Copy out only the lines running from the one that contains "Viewport: 368px width, 196px height." through the end of the listing. Pictures stay out.

→ PROVIDED ENTRIES:
⁂

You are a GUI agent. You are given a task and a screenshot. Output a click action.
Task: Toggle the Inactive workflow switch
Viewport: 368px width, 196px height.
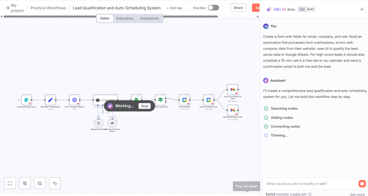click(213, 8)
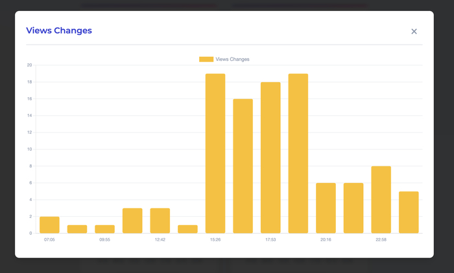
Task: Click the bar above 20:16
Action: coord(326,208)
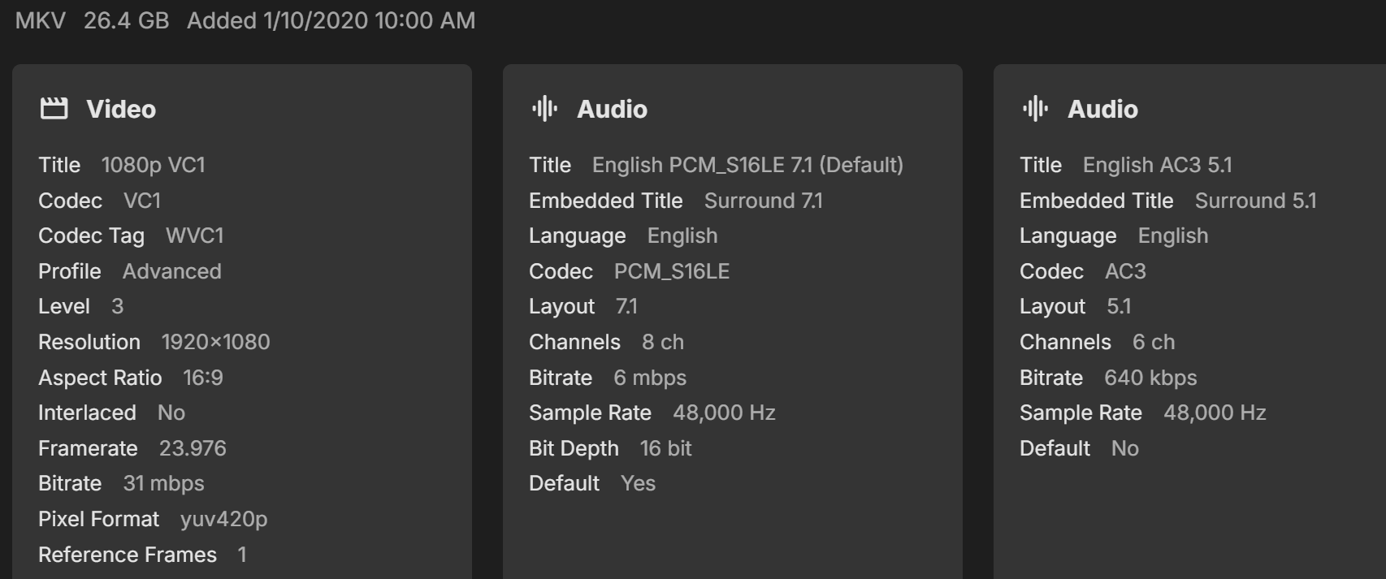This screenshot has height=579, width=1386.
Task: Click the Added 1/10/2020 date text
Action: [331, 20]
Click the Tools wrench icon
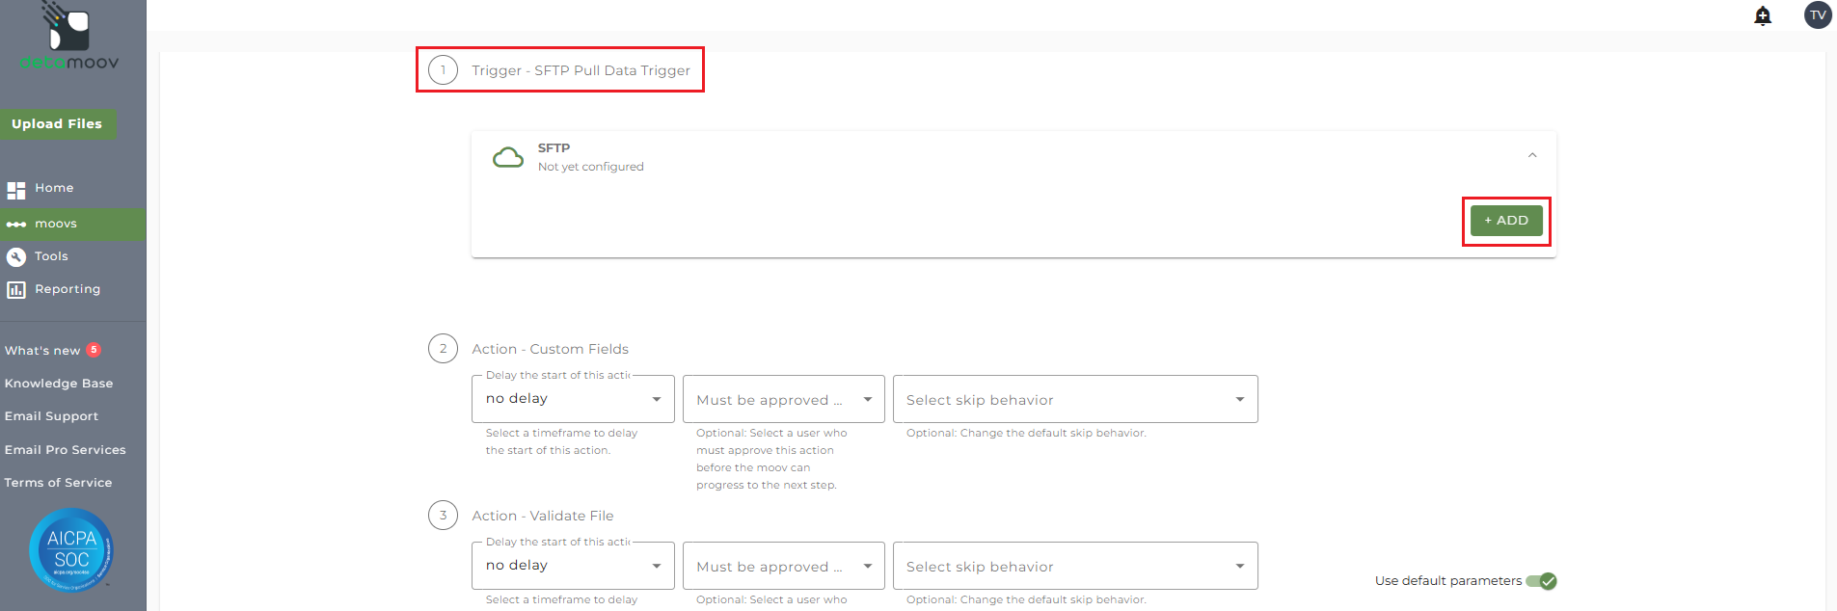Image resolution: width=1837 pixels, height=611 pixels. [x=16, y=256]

⁂

→ OUTPUT FOR THIS TASK:
Viewport: 368px width, 196px height.
click(213, 8)
Task: Click the bar above 20:16
Action: coord(326,208)
This screenshot has height=579, width=1386.
Task: Click the Added 1/10/2020 date text
Action: [331, 20]
Click the Tools wrench icon
Image resolution: width=1837 pixels, height=611 pixels. [x=16, y=256]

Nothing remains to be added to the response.